Buckwheat Crockets

Lightening & Energizing

Qualities

Dry | Scrapping | Warming

Time & Season

Lunch / Dinner
Winter – Fall

golden-milk-web

Although it cooks and behaves like a grain, Buckwheat, or Kuttu in Hindi, it is, in fact, a seed (pseudocereal) and, more particularly, the seed of the Rhubarb plant. Buckwheat is naturally gluten-free, high in protein, and an excellent source of iron, calcium, potassium, and fiber. It is sweet and astringent in taste and has a drying and heating effect on the body, which is why it is perfect for people who tend to retain water and have a lot of mucus in their bodies but not so much for a person suffering from dryness and lack of lubrication unless cooked in a lot of moisture and consumed with enough healthy fats.

Makes 30-35 balls

Ingredients:
1.5 cups raw or toasted buckwheat groats, soaked (see Notes)
1 garlic clove
1/4 cup tahini
1/4 cup olive oil
2 tsp cumin powder
1 tsp black pepper
1/2 tsp chili flakes (optional)
1 tsp coriander seed powder
Juice of half a lemon
1 tsp salt
Flax eggs (2 tbsp ground flaxseeds + 3 tbsp water)
1/4 cup cilantro, chopped
1/4 cup dill, chopped

For the tomato sauce
3 tomatoes
1/2 tsp salt
1/2 tsp coriander powder
1/2 tsp cumin powder
1 tbsp apple cider vinegar

 

Preparation Method:
– Preheat the oven to 200 degrees Celcius
– To the cooked buckwheat, add the tahini, olive oil, spices, salt, flax eggs, lemon juice, lemon zest, and chopped herbs. Mix the ingredients well until well incorporated.
– Roll gold-sized balls out of the buckwheat mixture, and place them on a baking tray lined with parchment paper.
– Bake for 30-40 minutes until crunchy and golden.
– Meanwhile, prepare the tomato sauce: in a blender, add the tomatoes, apple cider vinegar, salt, and spices. Blend until smooth.
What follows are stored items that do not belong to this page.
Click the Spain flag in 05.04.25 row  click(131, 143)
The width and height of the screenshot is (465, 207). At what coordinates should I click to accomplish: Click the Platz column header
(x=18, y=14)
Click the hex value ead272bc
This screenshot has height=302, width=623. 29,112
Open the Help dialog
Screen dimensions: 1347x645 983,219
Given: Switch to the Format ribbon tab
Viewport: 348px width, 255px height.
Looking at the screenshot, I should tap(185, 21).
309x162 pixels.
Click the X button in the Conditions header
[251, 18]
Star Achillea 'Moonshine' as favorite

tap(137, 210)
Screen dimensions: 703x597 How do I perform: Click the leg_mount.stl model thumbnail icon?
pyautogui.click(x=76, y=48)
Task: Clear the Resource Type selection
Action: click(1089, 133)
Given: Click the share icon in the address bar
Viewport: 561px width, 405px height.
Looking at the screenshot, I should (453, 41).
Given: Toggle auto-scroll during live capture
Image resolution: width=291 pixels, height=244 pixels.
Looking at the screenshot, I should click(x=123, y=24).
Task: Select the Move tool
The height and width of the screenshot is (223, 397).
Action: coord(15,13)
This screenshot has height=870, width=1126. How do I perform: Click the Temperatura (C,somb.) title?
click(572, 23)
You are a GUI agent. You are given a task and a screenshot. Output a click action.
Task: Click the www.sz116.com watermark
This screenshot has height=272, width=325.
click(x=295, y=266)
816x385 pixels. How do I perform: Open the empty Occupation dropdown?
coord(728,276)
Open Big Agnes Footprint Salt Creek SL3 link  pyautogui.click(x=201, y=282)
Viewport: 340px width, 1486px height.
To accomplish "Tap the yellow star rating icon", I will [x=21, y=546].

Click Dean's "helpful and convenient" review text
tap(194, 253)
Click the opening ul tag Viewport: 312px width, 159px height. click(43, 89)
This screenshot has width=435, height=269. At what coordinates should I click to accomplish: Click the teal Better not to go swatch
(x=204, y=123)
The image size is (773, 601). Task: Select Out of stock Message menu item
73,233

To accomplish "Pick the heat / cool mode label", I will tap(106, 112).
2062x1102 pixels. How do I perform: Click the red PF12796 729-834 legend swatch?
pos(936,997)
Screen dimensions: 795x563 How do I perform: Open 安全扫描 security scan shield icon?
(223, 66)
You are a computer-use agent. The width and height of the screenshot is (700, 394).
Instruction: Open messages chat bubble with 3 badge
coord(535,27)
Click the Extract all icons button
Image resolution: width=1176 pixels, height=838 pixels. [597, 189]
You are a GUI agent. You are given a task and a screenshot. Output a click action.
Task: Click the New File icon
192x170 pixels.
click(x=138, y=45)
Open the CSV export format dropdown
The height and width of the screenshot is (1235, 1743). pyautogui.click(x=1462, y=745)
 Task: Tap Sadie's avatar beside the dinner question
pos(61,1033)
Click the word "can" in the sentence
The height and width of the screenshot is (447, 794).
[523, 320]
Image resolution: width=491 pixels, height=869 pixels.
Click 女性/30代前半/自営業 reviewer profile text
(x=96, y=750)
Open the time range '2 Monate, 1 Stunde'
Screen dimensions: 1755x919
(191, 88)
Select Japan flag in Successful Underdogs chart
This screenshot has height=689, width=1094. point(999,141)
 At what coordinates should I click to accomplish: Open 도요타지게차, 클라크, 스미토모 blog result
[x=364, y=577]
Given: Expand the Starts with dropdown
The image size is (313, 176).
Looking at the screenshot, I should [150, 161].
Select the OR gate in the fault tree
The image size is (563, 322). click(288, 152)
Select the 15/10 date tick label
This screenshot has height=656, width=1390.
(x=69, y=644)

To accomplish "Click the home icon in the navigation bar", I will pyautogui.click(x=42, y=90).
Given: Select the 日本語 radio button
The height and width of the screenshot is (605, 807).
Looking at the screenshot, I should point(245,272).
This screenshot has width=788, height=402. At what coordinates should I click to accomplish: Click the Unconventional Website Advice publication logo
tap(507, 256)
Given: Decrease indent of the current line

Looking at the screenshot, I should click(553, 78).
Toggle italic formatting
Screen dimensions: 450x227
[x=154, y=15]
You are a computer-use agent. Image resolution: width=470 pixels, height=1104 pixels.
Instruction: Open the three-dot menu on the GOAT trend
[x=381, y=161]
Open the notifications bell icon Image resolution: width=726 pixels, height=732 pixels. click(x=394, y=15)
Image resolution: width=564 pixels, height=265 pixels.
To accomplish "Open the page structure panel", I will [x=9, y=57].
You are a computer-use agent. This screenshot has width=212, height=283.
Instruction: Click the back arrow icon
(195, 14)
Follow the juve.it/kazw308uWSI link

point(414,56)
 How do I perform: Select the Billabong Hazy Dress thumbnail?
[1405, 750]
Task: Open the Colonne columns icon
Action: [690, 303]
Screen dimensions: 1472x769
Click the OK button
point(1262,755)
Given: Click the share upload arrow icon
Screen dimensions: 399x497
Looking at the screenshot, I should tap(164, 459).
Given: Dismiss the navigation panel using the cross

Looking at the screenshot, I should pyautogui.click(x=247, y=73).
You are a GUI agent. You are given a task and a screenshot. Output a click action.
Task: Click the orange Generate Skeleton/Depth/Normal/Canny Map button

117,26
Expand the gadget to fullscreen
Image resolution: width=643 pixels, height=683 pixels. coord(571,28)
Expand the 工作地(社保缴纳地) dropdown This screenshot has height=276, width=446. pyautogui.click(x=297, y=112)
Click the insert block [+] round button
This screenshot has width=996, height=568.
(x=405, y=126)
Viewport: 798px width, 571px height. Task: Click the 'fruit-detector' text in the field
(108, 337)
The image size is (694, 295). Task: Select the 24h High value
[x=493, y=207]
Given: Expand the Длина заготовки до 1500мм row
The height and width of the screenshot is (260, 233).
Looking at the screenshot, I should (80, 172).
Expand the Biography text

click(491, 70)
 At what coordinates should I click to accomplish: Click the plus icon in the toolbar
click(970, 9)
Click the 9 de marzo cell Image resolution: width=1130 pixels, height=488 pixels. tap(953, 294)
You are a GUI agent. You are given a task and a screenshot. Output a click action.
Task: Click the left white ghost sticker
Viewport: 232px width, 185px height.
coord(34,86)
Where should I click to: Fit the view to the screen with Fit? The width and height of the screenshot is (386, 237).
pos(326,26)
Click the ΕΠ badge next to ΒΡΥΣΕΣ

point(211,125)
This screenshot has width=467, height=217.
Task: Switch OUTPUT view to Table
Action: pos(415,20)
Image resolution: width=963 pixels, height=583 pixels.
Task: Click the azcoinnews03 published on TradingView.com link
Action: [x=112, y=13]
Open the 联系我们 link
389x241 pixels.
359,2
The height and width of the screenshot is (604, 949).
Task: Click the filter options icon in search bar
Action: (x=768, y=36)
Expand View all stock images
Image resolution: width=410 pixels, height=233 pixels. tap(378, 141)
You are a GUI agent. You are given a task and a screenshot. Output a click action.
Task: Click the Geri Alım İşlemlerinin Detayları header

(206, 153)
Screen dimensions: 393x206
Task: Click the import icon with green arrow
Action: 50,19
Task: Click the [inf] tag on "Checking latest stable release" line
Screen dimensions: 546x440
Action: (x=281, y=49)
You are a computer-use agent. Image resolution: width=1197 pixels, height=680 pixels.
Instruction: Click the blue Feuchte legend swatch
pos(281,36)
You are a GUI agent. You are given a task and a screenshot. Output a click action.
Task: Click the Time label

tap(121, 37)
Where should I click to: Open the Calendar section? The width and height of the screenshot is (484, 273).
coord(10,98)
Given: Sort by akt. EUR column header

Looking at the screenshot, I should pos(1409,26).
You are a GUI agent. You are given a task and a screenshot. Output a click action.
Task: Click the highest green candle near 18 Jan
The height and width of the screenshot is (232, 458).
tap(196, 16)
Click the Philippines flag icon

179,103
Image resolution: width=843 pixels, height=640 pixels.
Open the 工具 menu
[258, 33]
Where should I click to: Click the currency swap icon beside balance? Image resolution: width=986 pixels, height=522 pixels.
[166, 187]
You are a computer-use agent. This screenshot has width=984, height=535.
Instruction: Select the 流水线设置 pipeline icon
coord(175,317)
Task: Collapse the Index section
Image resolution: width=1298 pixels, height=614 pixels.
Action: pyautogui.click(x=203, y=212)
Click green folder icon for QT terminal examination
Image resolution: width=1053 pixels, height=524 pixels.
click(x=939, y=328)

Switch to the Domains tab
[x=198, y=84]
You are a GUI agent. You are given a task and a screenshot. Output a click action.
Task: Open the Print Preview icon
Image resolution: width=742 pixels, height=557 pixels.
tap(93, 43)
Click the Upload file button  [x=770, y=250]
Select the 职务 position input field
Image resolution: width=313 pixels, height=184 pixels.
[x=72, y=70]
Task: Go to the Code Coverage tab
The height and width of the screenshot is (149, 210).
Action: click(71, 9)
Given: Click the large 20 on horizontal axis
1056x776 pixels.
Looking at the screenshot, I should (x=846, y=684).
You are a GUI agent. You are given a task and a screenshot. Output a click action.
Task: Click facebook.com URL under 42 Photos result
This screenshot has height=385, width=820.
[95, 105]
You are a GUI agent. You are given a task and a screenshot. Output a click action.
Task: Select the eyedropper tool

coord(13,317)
Transfer the crushed tomatoes to a saucepan and cook it on medium heat for 7-10 minutes.
– Serve with tomato sauce or any other sauce you like.

Notes
– To prepare the buckwheat: boil 3 cups of water in a pot, add the buckwheat, and cook it on low heat for 15-20 minutes until soft and well cooked.

– Feel free to use other herbs, like basil, parsley, chives, or fresh za’atar leaves.